Darker, tougher, more focused than its predecessors EVERGREEN and FLOWERS (WHAT ARE YOU GOING TO DO WITH YOUR LIFE? is an exquisite gem which belongs in the Ian McCulloch collection), SIBERIA springs from wilder soil. It hints of 'classic' this and that, and references many Bunny things past. A little Electrafixion bubbles through like a vesuvian spring. And, it all remains as fresh and vibrant and commanding as in Bunnymen days of yore.
But this album doesn't go back. It stakes out its own territory, defined by power and solidity; imagination and style; grace and humor. It holds that Bunnymen sense of beauty even within pain. The lyrics are clever, but not so clever they look like they came out of a Modern Poetry Writing 101 class. They have depth and emotional honesty. And producer Hugh Jones (a HEAVEN UP HERE veteran) certainly earns his keep - everything sounds terrific.
Songs range from the sweetly poignant, soaringly melodic dreamscape of "In the Margins", a classic Bunnymen anthem of the heart, to the toughness and drama and general spookiness conjured by "Scissors in the Sand", a little ditty guaranteed to breed paranoia. While Sergeant's guitars quake and boom with gleefully ominous portent, McCulloch warns darkly of "rubberized" scissors, mirrored walls and silverfish that "swim, don't crawl".

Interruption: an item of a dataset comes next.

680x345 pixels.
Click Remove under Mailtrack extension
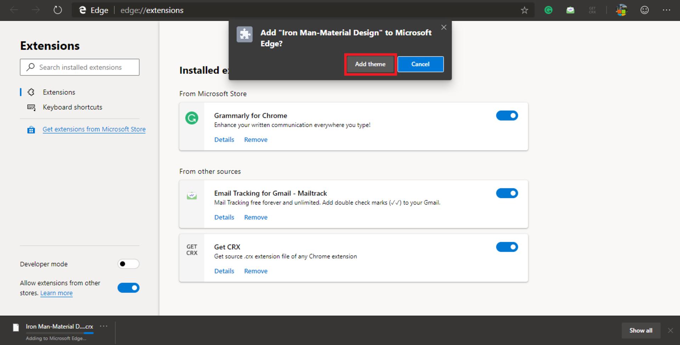(x=256, y=217)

"Stormy Weather" starts off at a nice jog, but soon gallops across ever-rising plateaus of sound, spurred on by Sergeant's thunderous tempests and McCulloch's demanding shouts of "How's my stormy weather now?". In contrast to all this forward momentum, the title track stands like an icy fortress: complex, monumental and insular despite an appealing little "Bedbugs and Ballyhoo" riff that keeps popping up like a friendly puppy. "Siberia" contains some of McCulloch's most self-probing lyrics ("I was only ever scared of me/Peerless, and tearless"), but remains sternly aloof, "Cold as ice/Snow white"; charged with pathos yet grandly desolate.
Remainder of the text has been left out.